**What the task requires**
This exercise calls for an exact copy of the listing below.

**Supplied records**
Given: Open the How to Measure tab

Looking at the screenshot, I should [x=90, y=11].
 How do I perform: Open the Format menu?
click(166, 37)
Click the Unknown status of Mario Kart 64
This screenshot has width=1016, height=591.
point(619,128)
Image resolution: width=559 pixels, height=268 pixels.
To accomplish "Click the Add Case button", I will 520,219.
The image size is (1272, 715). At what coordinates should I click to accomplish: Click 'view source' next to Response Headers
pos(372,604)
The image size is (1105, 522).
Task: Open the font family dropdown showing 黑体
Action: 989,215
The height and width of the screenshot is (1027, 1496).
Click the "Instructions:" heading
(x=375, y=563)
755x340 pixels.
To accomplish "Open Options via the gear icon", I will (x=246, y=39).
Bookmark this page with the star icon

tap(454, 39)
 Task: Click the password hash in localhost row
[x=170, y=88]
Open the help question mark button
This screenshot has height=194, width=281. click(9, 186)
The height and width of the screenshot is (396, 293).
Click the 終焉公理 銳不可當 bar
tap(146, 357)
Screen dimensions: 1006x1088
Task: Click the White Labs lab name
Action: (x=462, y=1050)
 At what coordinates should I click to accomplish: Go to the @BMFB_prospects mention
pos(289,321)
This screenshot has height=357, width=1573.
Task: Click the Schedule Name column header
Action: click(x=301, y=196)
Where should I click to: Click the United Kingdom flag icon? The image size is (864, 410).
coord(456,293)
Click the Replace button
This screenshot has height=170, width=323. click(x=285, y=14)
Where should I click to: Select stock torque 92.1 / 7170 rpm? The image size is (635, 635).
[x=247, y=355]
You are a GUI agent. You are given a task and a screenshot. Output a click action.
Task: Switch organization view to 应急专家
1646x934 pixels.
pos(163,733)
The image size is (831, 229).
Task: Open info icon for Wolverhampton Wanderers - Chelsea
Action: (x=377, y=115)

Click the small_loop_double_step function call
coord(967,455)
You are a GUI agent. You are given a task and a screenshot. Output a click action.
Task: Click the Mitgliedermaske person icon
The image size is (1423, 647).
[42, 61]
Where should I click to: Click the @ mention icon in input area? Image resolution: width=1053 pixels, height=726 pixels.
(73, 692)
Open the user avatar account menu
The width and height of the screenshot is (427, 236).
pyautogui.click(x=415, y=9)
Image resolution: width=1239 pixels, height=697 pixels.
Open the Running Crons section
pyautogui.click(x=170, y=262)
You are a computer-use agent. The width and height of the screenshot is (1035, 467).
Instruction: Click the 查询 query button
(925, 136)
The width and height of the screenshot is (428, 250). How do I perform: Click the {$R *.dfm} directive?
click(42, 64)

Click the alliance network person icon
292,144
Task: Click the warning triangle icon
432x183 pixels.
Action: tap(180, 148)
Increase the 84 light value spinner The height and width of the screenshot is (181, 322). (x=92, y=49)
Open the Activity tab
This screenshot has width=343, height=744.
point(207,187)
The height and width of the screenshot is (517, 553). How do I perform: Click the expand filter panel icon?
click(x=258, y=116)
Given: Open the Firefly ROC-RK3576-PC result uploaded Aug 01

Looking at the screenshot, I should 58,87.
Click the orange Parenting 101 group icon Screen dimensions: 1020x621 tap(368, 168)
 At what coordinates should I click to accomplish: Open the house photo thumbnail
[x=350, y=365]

**Written response**
Given: Open the How to Measure tab

Looking at the screenshot, I should [x=90, y=11].
 How do I perform: Open the Format menu?
click(166, 37)
Click the Unknown status of Mario Kart 64
This screenshot has width=1016, height=591.
point(619,128)
Image resolution: width=559 pixels, height=268 pixels.
To accomplish "Click the Add Case button", I will 520,219.
The image size is (1272, 715). At what coordinates should I click to accomplish: Click 'view source' next to Response Headers
pos(372,604)
The image size is (1105, 522).
Task: Open the font family dropdown showing 黑体
Action: 989,215
The height and width of the screenshot is (1027, 1496).
Click the "Instructions:" heading
(x=375, y=563)
755x340 pixels.
To accomplish "Open Options via the gear icon", I will (x=246, y=39).
Bookmark this page with the star icon

tap(454, 39)
 Task: Click the password hash in localhost row
[x=170, y=88]
Open the help question mark button
This screenshot has height=194, width=281. click(9, 186)
The height and width of the screenshot is (396, 293).
Click the 終焉公理 銳不可當 bar
tap(146, 357)
Screen dimensions: 1006x1088
Task: Click the White Labs lab name
Action: (x=462, y=1050)
 At what coordinates should I click to accomplish: Go to the @BMFB_prospects mention
pos(289,321)
This screenshot has height=357, width=1573.
Task: Click the Schedule Name column header
Action: click(x=301, y=196)
Where should I click to: Click the United Kingdom flag icon? The image size is (864, 410).
coord(456,293)
Click the Replace button
This screenshot has height=170, width=323. click(x=285, y=14)
Where should I click to: Select stock torque 92.1 / 7170 rpm? The image size is (635, 635).
[x=247, y=355]
You are a GUI agent. You are given a task and a screenshot. Output a click action.
Task: Switch organization view to 应急专家
1646x934 pixels.
pos(163,733)
The image size is (831, 229).
Task: Open info icon for Wolverhampton Wanderers - Chelsea
Action: (x=377, y=115)

Click the small_loop_double_step function call
coord(967,455)
You are a GUI agent. You are given a task and a screenshot. Output a click action.
Task: Click the Mitgliedermaske person icon
The image size is (1423, 647).
[42, 61]
Where should I click to: Click the @ mention icon in input area? Image resolution: width=1053 pixels, height=726 pixels.
(73, 692)
Open the user avatar account menu
The width and height of the screenshot is (427, 236).
pyautogui.click(x=415, y=9)
Image resolution: width=1239 pixels, height=697 pixels.
Open the Running Crons section
pyautogui.click(x=170, y=262)
You are a computer-use agent. The width and height of the screenshot is (1035, 467).
Instruction: Click the 查询 query button
(925, 136)
The width and height of the screenshot is (428, 250). How do I perform: Click the {$R *.dfm} directive?
click(42, 64)

Click the alliance network person icon
292,144
Task: Click the warning triangle icon
432x183 pixels.
Action: tap(180, 148)
Increase the 84 light value spinner The height and width of the screenshot is (181, 322). (x=92, y=49)
Open the Activity tab
This screenshot has width=343, height=744.
point(207,187)
The height and width of the screenshot is (517, 553). How do I perform: Click the expand filter panel icon?
click(x=258, y=116)
Given: Open the Firefly ROC-RK3576-PC result uploaded Aug 01

Looking at the screenshot, I should 58,87.
Click the orange Parenting 101 group icon Screen dimensions: 1020x621 tap(368, 168)
 At what coordinates should I click to accomplish: Open the house photo thumbnail
[x=350, y=365]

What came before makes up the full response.